Segment Start: The records

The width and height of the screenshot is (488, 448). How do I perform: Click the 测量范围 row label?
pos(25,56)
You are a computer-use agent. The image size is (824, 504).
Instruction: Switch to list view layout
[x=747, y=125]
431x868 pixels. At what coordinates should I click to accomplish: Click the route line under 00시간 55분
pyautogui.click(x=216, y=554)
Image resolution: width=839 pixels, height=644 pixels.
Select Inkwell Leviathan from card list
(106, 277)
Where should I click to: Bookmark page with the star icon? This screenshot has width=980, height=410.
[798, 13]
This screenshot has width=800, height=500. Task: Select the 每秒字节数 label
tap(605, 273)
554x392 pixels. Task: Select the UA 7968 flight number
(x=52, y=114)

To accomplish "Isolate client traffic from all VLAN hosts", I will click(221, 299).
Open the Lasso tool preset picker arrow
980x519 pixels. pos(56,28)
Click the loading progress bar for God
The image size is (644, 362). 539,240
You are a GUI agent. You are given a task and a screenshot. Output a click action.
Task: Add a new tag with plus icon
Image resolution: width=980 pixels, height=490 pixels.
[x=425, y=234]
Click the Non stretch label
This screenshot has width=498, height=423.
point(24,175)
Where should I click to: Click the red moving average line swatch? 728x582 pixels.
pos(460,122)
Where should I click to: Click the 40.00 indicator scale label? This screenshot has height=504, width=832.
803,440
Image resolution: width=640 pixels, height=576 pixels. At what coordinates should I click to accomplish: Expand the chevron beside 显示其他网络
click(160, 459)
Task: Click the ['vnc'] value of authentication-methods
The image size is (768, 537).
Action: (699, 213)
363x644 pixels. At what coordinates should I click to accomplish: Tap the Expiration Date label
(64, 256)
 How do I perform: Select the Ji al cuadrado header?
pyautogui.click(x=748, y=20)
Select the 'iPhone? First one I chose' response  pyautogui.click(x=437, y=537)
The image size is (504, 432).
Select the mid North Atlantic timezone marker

Segment End: The records

(What the exercise asks): Beginning at the line with "The image size is (768, 537)." and ending at the last line of the entries, print every line exactly.

(The answer):
The image size is (768, 537).
Action: (699, 213)
363x644 pixels. At what coordinates should I click to accomplish: Tap the Expiration Date label
(64, 256)
 How do I perform: Select the Ji al cuadrado header?
pyautogui.click(x=748, y=20)
Select the 'iPhone? First one I chose' response  pyautogui.click(x=437, y=537)
The image size is (504, 432).
Select the mid North Atlantic timezone marker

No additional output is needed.